We will balance this chemical reaction by Oxidation number method. After balancing the oxidation numbers of the atoms at both sides, we need to balance the remaining atoms O and H by hit and trial method. We should follow the procedure of balancing stepwise in order to arrive at the correct result.

Complete step-by-step answer:
We will balance this chemical reaction by Oxidation number method.
The balancing is done in following steps: $4N{H_3} + 5{O_2} \to 4NO + 5{H_2}O$
i) We will first write the oxidation number of each atom in the equation
${N^{ - 3}}{H^{^{ + 1}}}_3\, + \,{O^0}_{2\,} \to \,{N^{ + 2}}{O^{ - 2}}\, + \,{H^{ + 1}}_2{O^{ - 2}}$ $- (1)$

ii) We will then identify the atoms which undergo change in oxidation number.
${N^{ - 3}}{H_3}\, + \,{O_2}\, \to \,{N^{ + 2}}O\, + \,{H_2}O$
$N{H_3}\, + \,{O^0}_2\, \to \,N{O^{ - 2}}\, + \,{H_2}O$
We can easily figure out from equation $- (1)$ that nitrogen undergoes an increase in oxidation number while oxygen undergoes a decrease in oxidation number.

iii) We will then calculate the increase and decrease in oxidation number with respect to reactant atoms.
${N^{ - 3}}{H^{^{ + 1}}}_3\, + \,{O^0}_{2\,} \to \,{N^{ + 2}}{O^{ - 2}}\, + \,{H^{ + 1}}_2{O^{ - 2}}$
Increase in oxidation number of Nitrogen is from $- 3\,in\,N{H_3}\,to\, + 2\,in\,NO$
Decrease in oxidation number of Oxygen is from $0\,in\,{O_{2\,}}\,to\, - 2\,in\,{H_2}O$
Since, two oxygen atoms are there, we should multiply it by 2 to account for the total change in the oxidation number.

iv) The, we need to equate the increase and decrease in oxidation number.
Increase in oxidation number $= 2 + 3 = 5$
Decrease in oxidation number of Oxygen $= 2(0 + 2) = 4$
Multiplying oxidation half by $4$ and reduction half by $5$ .
$4N{H_3} + 5{O_2} \to 4NO + 5{H_2}O$ $- (2)$
Now, the oxidation numbers are balanced.

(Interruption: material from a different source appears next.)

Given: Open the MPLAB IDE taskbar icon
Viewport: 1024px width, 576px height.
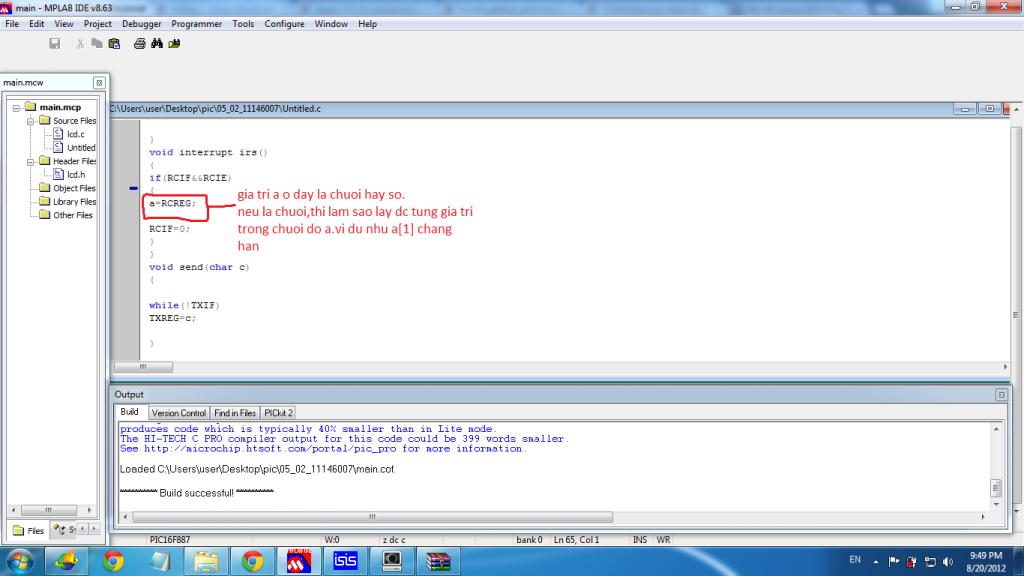Looking at the screenshot, I should pos(299,559).
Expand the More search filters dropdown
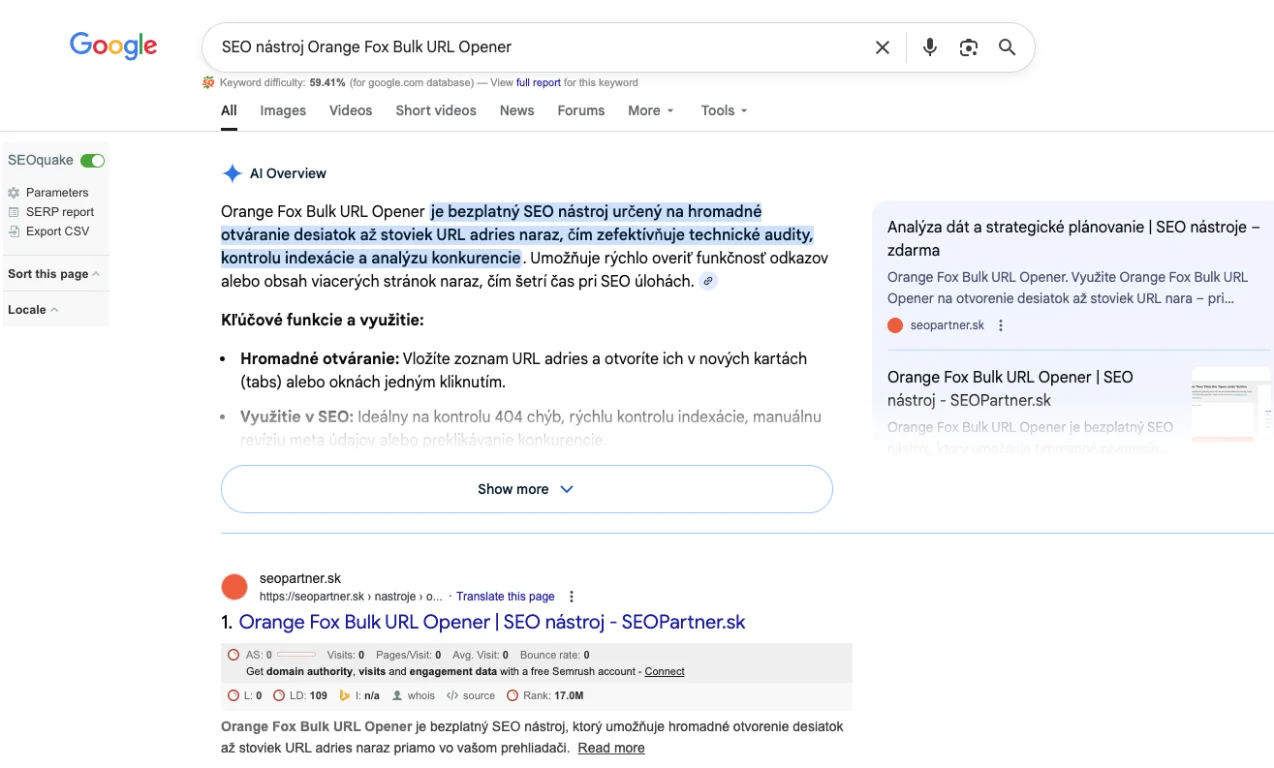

Our next job is to balance the atoms present in the reaction.

v) Now, our job is to balance the number of N, H and O atoms by hit and trial method.
We are writing the total number of N,H and O on both sides.

No. of atoms	Left hand side	Right hand side
Nitrogen	$4$	$4$
Hydrogen	$12$	$10$
Oxygen	$10$	$9$

The no. of atoms of each element should be the same at both the sides. We can easily figure that there is one less water molecule on the right side than the left side. Hence, we need to add one water molecule in equation $- (2)$

Now, the balanced chemical equation after adding one water molecule in equation $- (2)$ in the right hand side becomes as follows:
$4N{H_3}\, + \,5{O_2} \to \,4NO + \,6{H_2}O$
This is the required balanced equation.
$4N{H_3}\, + \,5{O_2} \to \,4NO + \,6{H_2}O$

Note: The balancing of a chemical reaction is done to equalize the atoms of different elements or compounds which are involved in it. It is done to fulfil the requirement of the law of conservation of mass. We need to identify carefully the oxidation number of the reactants and products. Also identify carefully the elements undergoing increase and decrease in oxidation number.